*Items listed in a dataset:*
((
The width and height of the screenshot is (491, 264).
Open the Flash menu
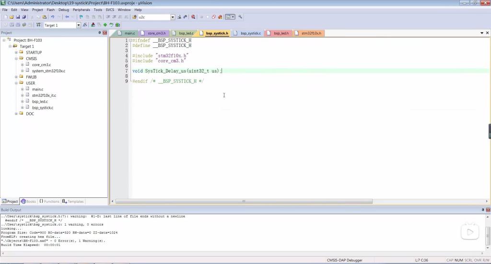point(50,10)
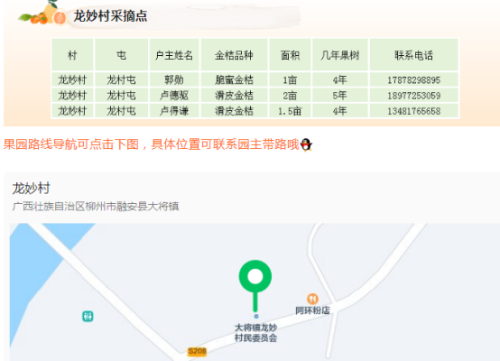Click the 户主姓名 column header

(x=174, y=55)
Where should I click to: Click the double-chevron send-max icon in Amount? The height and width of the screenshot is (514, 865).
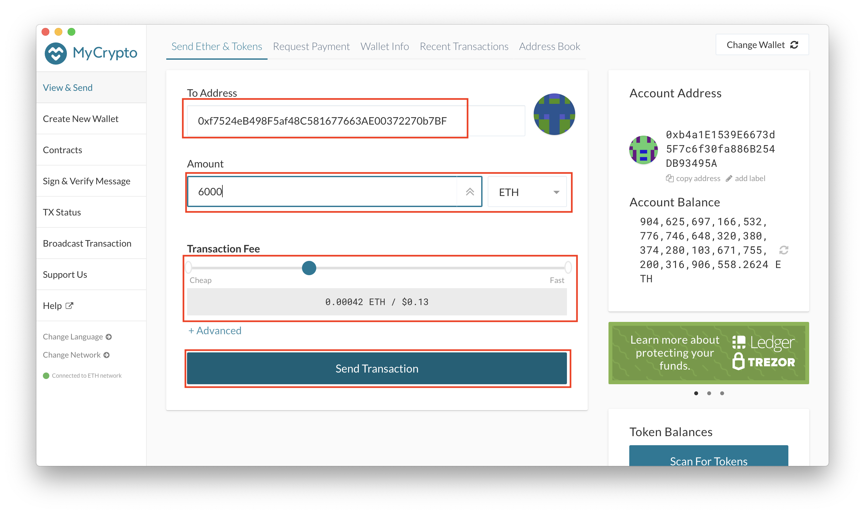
))
*Problem requirements:* Filter the entries and copy each line with "width".

*Solution for this exercise:*
The width and height of the screenshot is (491, 264).
Where should I click to: Click the double-chevron send-max icon in Amount? The height and width of the screenshot is (514, 865).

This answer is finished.